Dati estratti da una raccolta:
---*---

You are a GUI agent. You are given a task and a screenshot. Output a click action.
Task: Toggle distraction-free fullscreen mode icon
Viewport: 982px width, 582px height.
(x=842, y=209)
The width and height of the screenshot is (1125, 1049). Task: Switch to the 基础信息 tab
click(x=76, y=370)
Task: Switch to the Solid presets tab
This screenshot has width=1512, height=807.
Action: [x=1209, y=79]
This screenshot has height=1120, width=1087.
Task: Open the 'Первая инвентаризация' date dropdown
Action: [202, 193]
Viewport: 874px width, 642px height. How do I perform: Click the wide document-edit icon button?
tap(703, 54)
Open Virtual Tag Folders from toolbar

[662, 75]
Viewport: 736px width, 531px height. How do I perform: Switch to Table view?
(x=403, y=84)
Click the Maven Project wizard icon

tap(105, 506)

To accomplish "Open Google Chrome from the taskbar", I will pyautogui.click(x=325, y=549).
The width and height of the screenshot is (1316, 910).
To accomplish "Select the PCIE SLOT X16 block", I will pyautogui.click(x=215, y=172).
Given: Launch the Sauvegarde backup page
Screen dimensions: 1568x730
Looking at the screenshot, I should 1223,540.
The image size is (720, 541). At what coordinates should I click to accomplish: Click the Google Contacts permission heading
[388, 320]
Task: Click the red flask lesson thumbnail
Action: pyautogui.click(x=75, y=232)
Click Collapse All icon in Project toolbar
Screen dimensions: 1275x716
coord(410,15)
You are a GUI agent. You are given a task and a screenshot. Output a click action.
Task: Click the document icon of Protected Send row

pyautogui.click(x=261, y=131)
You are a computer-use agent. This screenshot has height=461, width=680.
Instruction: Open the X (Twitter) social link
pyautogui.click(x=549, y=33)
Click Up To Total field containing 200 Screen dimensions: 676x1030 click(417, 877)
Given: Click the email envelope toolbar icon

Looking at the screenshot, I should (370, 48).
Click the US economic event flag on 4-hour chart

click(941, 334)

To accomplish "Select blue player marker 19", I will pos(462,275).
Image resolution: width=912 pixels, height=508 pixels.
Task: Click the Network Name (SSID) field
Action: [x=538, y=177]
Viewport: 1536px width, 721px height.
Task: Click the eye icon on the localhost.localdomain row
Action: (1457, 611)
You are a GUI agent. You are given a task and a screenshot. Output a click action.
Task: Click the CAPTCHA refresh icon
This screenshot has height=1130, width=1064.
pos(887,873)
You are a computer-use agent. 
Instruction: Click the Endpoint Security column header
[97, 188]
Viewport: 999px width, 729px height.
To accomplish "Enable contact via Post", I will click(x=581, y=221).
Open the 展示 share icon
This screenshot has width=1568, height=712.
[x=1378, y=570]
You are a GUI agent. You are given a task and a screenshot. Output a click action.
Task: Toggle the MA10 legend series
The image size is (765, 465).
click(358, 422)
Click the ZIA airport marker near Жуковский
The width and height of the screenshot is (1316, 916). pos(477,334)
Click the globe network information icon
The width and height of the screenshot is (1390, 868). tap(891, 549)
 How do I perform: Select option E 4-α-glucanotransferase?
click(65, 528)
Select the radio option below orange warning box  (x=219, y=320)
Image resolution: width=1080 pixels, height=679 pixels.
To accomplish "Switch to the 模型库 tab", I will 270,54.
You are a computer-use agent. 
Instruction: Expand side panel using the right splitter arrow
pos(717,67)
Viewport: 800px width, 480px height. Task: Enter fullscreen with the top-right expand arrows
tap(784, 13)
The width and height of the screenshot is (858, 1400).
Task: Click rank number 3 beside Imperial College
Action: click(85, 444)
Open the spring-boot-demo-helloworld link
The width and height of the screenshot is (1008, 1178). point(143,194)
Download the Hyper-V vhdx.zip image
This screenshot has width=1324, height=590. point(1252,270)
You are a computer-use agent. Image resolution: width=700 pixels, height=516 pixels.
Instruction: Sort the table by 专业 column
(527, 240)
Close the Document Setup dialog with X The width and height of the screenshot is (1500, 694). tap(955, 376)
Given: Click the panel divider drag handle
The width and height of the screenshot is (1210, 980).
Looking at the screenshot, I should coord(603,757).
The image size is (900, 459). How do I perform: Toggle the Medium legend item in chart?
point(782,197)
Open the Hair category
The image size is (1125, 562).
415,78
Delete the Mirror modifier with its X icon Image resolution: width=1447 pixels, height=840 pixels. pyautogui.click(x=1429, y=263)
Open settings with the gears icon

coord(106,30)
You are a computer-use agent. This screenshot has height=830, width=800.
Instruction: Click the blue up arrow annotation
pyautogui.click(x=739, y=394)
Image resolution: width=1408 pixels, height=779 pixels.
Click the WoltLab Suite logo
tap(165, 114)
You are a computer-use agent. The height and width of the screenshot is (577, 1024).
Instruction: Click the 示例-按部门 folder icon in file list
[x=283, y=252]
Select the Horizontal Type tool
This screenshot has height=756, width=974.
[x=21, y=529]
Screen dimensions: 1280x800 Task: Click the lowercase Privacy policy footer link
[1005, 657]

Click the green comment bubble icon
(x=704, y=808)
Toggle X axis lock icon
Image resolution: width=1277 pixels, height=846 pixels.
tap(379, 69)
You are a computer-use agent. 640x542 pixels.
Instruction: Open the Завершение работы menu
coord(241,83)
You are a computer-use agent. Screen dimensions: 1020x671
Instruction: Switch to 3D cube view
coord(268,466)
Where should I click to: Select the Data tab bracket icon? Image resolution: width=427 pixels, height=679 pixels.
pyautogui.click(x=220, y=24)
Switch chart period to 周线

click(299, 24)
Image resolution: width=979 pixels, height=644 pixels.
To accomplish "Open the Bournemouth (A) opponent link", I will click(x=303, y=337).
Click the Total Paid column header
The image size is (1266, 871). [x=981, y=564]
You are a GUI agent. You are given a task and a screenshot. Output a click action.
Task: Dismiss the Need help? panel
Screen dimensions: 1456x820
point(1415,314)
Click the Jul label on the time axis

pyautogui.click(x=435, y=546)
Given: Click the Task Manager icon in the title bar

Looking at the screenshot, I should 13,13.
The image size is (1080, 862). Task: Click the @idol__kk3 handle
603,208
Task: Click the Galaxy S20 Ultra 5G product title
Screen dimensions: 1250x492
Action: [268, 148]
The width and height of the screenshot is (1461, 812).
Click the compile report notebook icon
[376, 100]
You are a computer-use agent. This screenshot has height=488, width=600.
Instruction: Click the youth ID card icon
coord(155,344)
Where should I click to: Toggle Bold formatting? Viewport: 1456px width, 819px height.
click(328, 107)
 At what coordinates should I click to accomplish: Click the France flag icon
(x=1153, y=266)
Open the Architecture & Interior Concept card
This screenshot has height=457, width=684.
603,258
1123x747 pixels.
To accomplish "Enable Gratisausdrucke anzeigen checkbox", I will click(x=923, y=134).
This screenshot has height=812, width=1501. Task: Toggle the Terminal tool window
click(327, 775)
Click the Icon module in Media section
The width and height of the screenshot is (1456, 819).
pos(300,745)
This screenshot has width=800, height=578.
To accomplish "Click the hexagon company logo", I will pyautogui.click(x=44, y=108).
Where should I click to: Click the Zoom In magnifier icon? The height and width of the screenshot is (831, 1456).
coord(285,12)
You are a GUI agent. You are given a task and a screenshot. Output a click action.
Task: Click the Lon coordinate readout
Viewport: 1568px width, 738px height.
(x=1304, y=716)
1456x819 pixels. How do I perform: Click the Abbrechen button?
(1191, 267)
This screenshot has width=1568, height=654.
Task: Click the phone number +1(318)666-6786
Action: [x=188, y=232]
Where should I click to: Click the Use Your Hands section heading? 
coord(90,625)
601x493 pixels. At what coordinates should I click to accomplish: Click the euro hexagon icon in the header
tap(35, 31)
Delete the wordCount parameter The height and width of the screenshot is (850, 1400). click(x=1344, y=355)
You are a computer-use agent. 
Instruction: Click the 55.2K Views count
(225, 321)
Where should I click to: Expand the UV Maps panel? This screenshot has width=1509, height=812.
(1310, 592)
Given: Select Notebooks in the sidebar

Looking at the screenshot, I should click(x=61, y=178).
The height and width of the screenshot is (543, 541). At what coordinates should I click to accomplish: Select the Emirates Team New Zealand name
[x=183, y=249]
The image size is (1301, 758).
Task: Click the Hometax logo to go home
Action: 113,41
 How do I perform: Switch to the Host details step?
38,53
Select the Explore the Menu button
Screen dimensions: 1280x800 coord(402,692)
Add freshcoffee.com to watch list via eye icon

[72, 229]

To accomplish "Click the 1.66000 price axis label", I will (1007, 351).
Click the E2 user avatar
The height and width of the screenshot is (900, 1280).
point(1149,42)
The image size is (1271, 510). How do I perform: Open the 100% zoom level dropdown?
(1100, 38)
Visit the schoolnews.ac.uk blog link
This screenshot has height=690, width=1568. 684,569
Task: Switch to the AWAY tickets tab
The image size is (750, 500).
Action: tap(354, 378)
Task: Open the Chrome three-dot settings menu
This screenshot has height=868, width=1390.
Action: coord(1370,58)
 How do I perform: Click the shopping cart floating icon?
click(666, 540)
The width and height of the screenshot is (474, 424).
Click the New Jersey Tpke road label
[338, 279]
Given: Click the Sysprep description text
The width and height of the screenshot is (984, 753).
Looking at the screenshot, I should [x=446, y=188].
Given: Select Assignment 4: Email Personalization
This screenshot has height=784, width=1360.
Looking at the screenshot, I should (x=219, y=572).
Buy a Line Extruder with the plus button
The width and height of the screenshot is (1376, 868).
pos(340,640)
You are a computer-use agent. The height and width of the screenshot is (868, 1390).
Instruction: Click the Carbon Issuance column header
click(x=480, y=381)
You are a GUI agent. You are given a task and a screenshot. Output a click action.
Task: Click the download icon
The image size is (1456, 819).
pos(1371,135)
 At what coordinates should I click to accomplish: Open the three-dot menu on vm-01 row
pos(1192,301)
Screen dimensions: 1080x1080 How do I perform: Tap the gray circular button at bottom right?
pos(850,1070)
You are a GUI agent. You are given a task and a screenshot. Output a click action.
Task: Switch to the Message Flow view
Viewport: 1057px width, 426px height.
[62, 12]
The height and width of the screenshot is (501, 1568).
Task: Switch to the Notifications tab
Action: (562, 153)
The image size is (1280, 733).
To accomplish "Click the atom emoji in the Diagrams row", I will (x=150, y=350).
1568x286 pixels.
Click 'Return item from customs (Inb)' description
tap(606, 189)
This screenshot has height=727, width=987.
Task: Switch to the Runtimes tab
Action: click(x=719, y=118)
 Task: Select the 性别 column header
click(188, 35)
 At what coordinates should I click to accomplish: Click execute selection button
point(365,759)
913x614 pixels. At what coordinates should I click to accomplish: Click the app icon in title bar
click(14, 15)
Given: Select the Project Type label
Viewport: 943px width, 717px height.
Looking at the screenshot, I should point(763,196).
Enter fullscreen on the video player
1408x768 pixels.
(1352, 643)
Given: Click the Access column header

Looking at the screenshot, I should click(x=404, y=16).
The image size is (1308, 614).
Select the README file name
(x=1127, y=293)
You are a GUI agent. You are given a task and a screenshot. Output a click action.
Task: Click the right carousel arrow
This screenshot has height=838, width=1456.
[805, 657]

---*---

» **OBIETTIVO**
Riscrivi soltanto le righe dei record che partono da quella contenente "Given: Click the Access column header" e arrivano fino alla fine dei record. In queste righe sostituisci "carousel" con "slider" e lascia invariato tutto il resto.

» **OUTPUT COMPLETO**
Given: Click the Access column header

Looking at the screenshot, I should click(x=404, y=16).
The image size is (1308, 614).
Select the README file name
(x=1127, y=293)
You are a GUI agent. You are given a task and a screenshot. Output a click action.
Task: Click the right slider arrow
This screenshot has height=838, width=1456.
[805, 657]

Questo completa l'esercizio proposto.